_STATED EXERCISE_
Return the data lines from the one containing "Change the 25" through the end of the data, inclusive, reproducing them verbatim.

═══ PROVIDED INFORMATION ═══

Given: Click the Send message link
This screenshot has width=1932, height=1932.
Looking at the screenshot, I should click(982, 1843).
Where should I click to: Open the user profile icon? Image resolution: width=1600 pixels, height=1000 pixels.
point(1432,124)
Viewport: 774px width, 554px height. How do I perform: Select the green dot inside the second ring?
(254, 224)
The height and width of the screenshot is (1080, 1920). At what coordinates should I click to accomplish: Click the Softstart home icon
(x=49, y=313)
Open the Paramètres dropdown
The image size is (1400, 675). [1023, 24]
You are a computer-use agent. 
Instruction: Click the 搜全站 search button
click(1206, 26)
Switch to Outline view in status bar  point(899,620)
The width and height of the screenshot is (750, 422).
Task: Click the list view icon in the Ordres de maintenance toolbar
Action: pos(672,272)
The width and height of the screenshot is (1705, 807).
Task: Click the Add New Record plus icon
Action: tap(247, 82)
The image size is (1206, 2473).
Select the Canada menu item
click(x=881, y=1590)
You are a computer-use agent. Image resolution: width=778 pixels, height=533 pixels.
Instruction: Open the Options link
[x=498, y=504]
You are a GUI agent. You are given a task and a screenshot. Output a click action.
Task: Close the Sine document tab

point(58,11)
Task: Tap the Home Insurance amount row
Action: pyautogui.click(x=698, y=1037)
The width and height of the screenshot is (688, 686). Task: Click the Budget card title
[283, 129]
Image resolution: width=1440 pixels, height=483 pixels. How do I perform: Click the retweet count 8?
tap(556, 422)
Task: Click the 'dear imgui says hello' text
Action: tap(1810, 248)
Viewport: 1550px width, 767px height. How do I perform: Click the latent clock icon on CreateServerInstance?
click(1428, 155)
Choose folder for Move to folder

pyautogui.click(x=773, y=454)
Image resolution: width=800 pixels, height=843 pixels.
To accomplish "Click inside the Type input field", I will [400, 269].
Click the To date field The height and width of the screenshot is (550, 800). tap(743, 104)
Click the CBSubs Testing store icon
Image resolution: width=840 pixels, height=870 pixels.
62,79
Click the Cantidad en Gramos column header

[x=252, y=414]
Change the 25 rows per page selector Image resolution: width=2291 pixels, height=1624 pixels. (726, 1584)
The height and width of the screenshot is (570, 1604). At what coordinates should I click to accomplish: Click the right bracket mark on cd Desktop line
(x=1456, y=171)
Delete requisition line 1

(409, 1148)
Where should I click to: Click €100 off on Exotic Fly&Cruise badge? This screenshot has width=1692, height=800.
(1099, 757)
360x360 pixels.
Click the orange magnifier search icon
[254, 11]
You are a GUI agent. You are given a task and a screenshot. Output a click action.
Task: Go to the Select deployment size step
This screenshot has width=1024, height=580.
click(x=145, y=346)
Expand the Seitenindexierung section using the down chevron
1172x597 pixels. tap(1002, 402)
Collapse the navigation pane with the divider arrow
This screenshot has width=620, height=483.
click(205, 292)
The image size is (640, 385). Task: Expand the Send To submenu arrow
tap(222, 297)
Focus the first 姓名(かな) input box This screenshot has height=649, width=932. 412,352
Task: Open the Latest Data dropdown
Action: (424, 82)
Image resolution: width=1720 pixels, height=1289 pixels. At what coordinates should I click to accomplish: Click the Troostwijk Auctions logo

═══

_SOLUTION FOR THIS TASK_
Change the 25 rows per page selector Image resolution: width=2291 pixels, height=1624 pixels. (726, 1584)
The height and width of the screenshot is (570, 1604). At what coordinates should I click to accomplish: Click the right bracket mark on cd Desktop line
(x=1456, y=171)
Delete requisition line 1

(409, 1148)
Where should I click to: Click €100 off on Exotic Fly&Cruise badge? This screenshot has width=1692, height=800.
(1099, 757)
360x360 pixels.
Click the orange magnifier search icon
[254, 11]
You are a GUI agent. You are given a task and a screenshot. Output a click action.
Task: Go to the Select deployment size step
This screenshot has width=1024, height=580.
click(x=145, y=346)
Expand the Seitenindexierung section using the down chevron
1172x597 pixels. tap(1002, 402)
Collapse the navigation pane with the divider arrow
This screenshot has width=620, height=483.
click(205, 292)
The image size is (640, 385). Task: Expand the Send To submenu arrow
tap(222, 297)
Focus the first 姓名(かな) input box This screenshot has height=649, width=932. 412,352
Task: Open the Latest Data dropdown
Action: (424, 82)
Image resolution: width=1720 pixels, height=1289 pixels. At what coordinates should I click to accomplish: Click the Troostwijk Auctions logo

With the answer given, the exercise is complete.